• Task requirements:
Update the material from the line with "Given: Click the Special... button" up to and including the last line, replacing "Image resolution" with "Screen resolution" and leaving everything else unchanged. Give only these lines, without the pictures.

'''

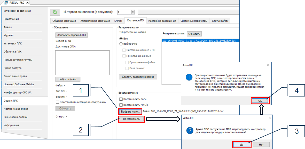Image resolution: width=305 pixels, height=149 pixels.
Task: Open the "Статус safety" tab
Action: click(x=220, y=21)
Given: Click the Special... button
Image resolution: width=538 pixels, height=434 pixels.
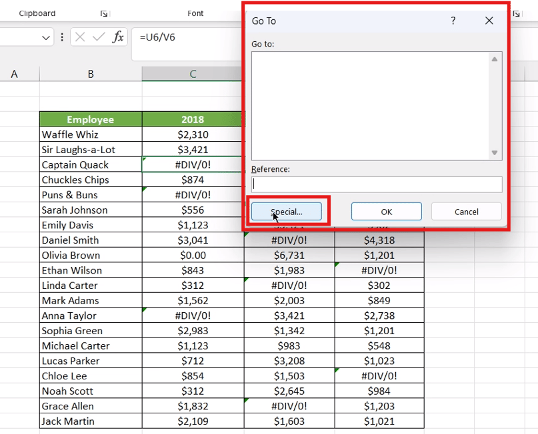Looking at the screenshot, I should pos(287,211).
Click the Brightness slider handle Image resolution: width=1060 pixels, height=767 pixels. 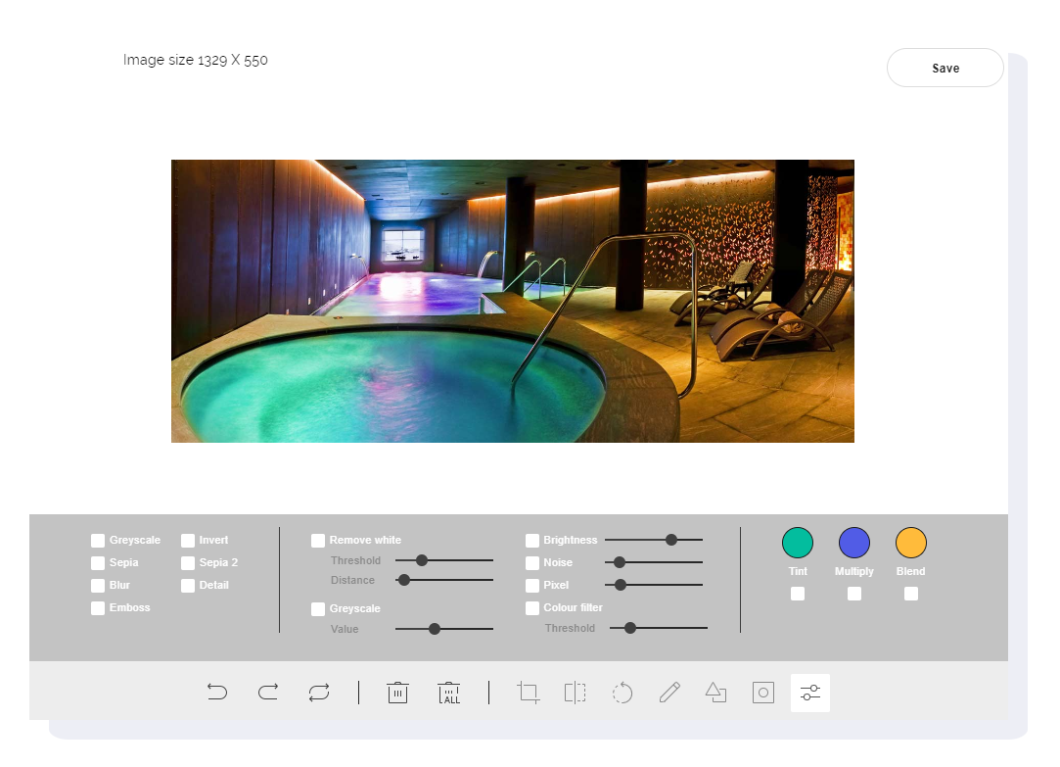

'''

• Exercise solution:
Given: Click the Special... button
Screen resolution: width=538 pixels, height=434 pixels.
Looking at the screenshot, I should pos(287,211).
Click the Brightness slider handle Screen resolution: width=1060 pixels, height=767 pixels. 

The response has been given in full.